A. 面接指導は労働者本人の申出に基づいて実施されるため、希望しない場合は受けなくても法的な罰則はありません。 ただし、ストレスが高い状態を放置することはメンタルヘルス不調のリスクを高めます。面接指導に抵抗がある場合は、以下の代替手段も活用できます。 - **こころの耳相談窓口**: 厚生労働省運営の無料・匿名の相談窓口(電話・SNS・メール対応) - **EAP**: 会社が契約している場合、無料でカウンセリングを受けられる - **かかりつけ医**: 心身の不調がある場合は医療機関の受診も選択肢 事業者は面接指導の申出を勧奨することが望ましいとされていますが、強制することはできません。
A. 面接指導の申出や受検を理由とした不利益取扱いは、労働安全衛生法で明確に禁止されています。 **禁止される不利益取扱いの例**: - 解雇、退職勧奨 - 降格、減給 - 不当な配置転換、役職変更 - 人事評価における不利益な取扱い 面接指導の結果、医師が就業上の措置(時間外労働の制限等)を意見することはありますが、これは労働者の健康を守るための措置であり、懲罰的な措置ではありません。

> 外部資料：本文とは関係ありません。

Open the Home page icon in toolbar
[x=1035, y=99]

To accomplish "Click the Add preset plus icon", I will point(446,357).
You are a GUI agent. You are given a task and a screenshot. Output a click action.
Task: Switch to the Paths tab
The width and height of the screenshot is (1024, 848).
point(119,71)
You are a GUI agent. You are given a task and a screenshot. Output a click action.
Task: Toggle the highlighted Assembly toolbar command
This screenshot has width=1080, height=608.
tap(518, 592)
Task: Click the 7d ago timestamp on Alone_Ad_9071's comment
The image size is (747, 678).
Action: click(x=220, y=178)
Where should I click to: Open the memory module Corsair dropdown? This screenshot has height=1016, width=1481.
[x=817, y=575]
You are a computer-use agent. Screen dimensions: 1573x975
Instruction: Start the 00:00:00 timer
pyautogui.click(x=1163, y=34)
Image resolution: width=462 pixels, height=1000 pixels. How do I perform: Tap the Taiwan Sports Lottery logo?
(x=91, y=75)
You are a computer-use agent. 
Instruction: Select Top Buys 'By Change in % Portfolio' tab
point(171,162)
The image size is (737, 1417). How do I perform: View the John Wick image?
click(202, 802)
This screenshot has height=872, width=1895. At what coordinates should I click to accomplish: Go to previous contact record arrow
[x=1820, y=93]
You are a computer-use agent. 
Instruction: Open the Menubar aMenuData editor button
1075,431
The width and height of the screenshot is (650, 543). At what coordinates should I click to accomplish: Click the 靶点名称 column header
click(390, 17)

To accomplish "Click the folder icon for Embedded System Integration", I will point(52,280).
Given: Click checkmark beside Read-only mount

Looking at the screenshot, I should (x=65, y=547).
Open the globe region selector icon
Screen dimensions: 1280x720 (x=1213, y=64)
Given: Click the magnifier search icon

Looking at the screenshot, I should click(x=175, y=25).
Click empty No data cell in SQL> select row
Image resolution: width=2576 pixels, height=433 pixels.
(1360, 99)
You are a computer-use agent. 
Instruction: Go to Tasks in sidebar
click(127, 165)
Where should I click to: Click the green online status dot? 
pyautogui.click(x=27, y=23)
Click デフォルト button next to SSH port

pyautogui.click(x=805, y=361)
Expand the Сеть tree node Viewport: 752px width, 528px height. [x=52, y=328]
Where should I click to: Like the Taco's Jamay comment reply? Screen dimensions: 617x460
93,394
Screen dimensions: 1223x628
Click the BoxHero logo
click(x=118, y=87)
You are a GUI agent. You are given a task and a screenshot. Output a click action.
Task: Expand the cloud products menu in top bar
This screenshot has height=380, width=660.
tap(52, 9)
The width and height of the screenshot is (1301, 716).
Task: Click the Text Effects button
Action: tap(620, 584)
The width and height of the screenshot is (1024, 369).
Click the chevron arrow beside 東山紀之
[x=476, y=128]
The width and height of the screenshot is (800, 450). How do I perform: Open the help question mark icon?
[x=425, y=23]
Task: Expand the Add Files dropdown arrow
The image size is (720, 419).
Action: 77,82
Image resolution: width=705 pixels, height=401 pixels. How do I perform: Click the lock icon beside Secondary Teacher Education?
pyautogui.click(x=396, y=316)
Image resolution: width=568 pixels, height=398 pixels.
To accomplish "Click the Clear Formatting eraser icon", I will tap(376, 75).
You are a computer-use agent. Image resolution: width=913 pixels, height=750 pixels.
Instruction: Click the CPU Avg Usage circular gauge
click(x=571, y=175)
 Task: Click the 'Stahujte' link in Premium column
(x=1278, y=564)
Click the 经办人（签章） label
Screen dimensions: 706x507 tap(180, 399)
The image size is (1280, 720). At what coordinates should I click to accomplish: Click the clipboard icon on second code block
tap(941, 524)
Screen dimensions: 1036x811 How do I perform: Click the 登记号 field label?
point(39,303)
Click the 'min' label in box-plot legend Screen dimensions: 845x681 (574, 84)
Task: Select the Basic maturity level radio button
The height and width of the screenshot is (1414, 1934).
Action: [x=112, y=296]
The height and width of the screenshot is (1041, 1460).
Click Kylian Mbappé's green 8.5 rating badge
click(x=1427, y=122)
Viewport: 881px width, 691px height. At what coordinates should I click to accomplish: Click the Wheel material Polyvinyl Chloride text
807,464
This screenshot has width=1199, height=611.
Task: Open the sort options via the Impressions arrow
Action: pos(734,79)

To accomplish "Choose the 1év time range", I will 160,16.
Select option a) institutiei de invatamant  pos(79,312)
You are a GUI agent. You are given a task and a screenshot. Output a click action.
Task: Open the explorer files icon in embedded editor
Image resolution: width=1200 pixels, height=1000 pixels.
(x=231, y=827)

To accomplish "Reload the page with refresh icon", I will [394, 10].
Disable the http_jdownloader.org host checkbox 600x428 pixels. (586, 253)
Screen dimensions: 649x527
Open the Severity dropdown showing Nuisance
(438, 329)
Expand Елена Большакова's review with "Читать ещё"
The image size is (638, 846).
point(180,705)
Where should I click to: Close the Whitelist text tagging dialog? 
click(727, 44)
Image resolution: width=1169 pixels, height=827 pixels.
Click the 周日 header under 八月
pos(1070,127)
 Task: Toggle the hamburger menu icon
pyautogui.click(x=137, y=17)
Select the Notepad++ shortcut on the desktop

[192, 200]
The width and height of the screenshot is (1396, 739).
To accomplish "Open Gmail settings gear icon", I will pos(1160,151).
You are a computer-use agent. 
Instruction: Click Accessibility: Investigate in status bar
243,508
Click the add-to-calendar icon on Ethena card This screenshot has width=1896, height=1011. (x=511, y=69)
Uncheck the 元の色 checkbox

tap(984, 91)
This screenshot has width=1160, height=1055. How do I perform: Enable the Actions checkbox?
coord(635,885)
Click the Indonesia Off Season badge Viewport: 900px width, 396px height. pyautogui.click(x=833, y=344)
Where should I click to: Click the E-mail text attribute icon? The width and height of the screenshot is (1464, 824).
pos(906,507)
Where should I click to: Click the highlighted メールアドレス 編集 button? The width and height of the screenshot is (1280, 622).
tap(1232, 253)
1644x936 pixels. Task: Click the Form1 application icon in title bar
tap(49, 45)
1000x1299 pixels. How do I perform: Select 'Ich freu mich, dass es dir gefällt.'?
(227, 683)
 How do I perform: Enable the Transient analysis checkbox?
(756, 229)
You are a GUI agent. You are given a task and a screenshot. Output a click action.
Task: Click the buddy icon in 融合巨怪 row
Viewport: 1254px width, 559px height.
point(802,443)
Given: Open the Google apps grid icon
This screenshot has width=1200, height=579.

A. 50人未満の事業場では産業医の選任義務がないため、面接指導の実施方法を工夫する必要があります。 **利用できる選択肢**: 1. **地域産業保健センター(地さんぽ)**: 全国47都道府県に設置されており、医師による面接指導相談を無料で利用できます(事前申し込みが必要) 2. **外部の医師への委託**: 産業医経験のある医師に面接指導を委託する方法(有料) 3. **嘱託産業医の選任**: 50人未満でも任意で産業医を選任できます(有料) 令和7年5月に公布された改正労働安全衛生法により、50人未満の事業場にもストレスチェック実施が義務化されます(公布後3年以内に施行)。義務化に備えて、地域産業保健センターとの連携体制を早めに構築しておくことをお勧めします。